+++ Records for this task +++
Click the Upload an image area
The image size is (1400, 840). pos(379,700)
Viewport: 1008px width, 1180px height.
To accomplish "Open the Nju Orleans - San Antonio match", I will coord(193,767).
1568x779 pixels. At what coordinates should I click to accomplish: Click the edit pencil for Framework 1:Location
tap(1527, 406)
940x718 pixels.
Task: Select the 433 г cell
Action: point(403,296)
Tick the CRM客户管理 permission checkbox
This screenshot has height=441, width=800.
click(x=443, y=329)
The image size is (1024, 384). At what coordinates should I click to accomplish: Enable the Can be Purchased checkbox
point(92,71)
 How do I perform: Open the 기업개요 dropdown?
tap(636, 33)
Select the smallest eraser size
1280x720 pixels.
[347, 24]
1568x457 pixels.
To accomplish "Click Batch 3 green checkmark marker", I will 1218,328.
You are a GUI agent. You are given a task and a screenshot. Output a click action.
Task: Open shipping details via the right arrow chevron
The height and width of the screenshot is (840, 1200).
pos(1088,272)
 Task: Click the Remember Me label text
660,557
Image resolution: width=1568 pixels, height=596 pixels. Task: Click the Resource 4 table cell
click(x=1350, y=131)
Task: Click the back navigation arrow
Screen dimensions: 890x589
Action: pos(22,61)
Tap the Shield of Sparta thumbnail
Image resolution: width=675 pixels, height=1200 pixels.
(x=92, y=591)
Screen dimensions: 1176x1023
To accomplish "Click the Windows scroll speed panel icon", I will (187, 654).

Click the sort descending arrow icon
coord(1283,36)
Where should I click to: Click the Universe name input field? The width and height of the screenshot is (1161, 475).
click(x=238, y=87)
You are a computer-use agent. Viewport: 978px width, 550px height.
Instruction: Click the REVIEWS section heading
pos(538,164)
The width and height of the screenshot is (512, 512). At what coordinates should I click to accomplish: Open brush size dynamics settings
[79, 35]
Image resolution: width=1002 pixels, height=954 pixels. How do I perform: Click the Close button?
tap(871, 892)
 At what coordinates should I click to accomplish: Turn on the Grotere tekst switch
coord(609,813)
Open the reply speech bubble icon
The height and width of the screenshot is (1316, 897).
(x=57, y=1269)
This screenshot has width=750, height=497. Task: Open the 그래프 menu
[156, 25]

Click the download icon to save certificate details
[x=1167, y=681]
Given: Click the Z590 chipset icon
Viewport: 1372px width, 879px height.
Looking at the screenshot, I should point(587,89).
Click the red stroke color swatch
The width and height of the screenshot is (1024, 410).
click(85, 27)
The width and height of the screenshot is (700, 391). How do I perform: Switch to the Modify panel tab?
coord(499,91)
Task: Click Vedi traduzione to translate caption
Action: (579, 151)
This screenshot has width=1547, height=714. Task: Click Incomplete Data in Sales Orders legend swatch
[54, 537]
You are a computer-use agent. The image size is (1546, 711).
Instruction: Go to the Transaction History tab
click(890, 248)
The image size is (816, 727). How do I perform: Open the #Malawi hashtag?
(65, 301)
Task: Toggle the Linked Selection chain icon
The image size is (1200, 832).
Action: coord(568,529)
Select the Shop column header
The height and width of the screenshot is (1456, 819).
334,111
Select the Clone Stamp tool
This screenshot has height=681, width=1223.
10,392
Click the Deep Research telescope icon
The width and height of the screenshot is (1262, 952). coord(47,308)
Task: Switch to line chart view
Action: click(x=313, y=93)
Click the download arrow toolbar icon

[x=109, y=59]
+++
- Work instruction
Your answer must be the full set of entries, copied exactly.

- Your solution
Click the Upload an image area
The image size is (1400, 840). pos(379,700)
Viewport: 1008px width, 1180px height.
To accomplish "Open the Nju Orleans - San Antonio match", I will coord(193,767).
1568x779 pixels. At what coordinates should I click to accomplish: Click the edit pencil for Framework 1:Location
tap(1527, 406)
940x718 pixels.
Task: Select the 433 г cell
Action: point(403,296)
Tick the CRM客户管理 permission checkbox
This screenshot has height=441, width=800.
click(x=443, y=329)
The image size is (1024, 384). At what coordinates should I click to accomplish: Enable the Can be Purchased checkbox
point(92,71)
 How do I perform: Open the 기업개요 dropdown?
tap(636, 33)
Select the smallest eraser size
1280x720 pixels.
[347, 24]
1568x457 pixels.
To accomplish "Click Batch 3 green checkmark marker", I will 1218,328.
You are a GUI agent. You are given a task and a screenshot. Output a click action.
Task: Open shipping details via the right arrow chevron
The height and width of the screenshot is (840, 1200).
pos(1088,272)
 Task: Click the Remember Me label text
660,557
Image resolution: width=1568 pixels, height=596 pixels. Task: Click the Resource 4 table cell
click(x=1350, y=131)
Task: Click the back navigation arrow
Screen dimensions: 890x589
Action: pos(22,61)
Tap the Shield of Sparta thumbnail
Image resolution: width=675 pixels, height=1200 pixels.
(x=92, y=591)
Screen dimensions: 1176x1023
To accomplish "Click the Windows scroll speed panel icon", I will (187, 654).

Click the sort descending arrow icon
coord(1283,36)
Where should I click to: Click the Universe name input field? The width and height of the screenshot is (1161, 475).
click(x=238, y=87)
You are a computer-use agent. Viewport: 978px width, 550px height.
Instruction: Click the REVIEWS section heading
pos(538,164)
The width and height of the screenshot is (512, 512). At what coordinates should I click to accomplish: Open brush size dynamics settings
[79, 35]
Image resolution: width=1002 pixels, height=954 pixels. How do I perform: Click the Close button?
tap(871, 892)
 At what coordinates should I click to accomplish: Turn on the Grotere tekst switch
coord(609,813)
Open the reply speech bubble icon
The height and width of the screenshot is (1316, 897).
(x=57, y=1269)
This screenshot has width=750, height=497. Task: Open the 그래프 menu
[156, 25]

Click the download icon to save certificate details
[x=1167, y=681]
Given: Click the Z590 chipset icon
Viewport: 1372px width, 879px height.
Looking at the screenshot, I should point(587,89).
Click the red stroke color swatch
The width and height of the screenshot is (1024, 410).
click(85, 27)
The width and height of the screenshot is (700, 391). How do I perform: Switch to the Modify panel tab?
coord(499,91)
Task: Click Vedi traduzione to translate caption
Action: (579, 151)
This screenshot has width=1547, height=714. Task: Click Incomplete Data in Sales Orders legend swatch
[54, 537]
You are a computer-use agent. The image size is (1546, 711).
Instruction: Go to the Transaction History tab
click(890, 248)
The image size is (816, 727). How do I perform: Open the #Malawi hashtag?
(65, 301)
Task: Toggle the Linked Selection chain icon
The image size is (1200, 832).
Action: coord(568,529)
Select the Shop column header
The height and width of the screenshot is (1456, 819).
334,111
Select the Clone Stamp tool
This screenshot has height=681, width=1223.
10,392
Click the Deep Research telescope icon
The width and height of the screenshot is (1262, 952). coord(47,308)
Task: Switch to line chart view
Action: click(x=313, y=93)
Click the download arrow toolbar icon

[x=109, y=59]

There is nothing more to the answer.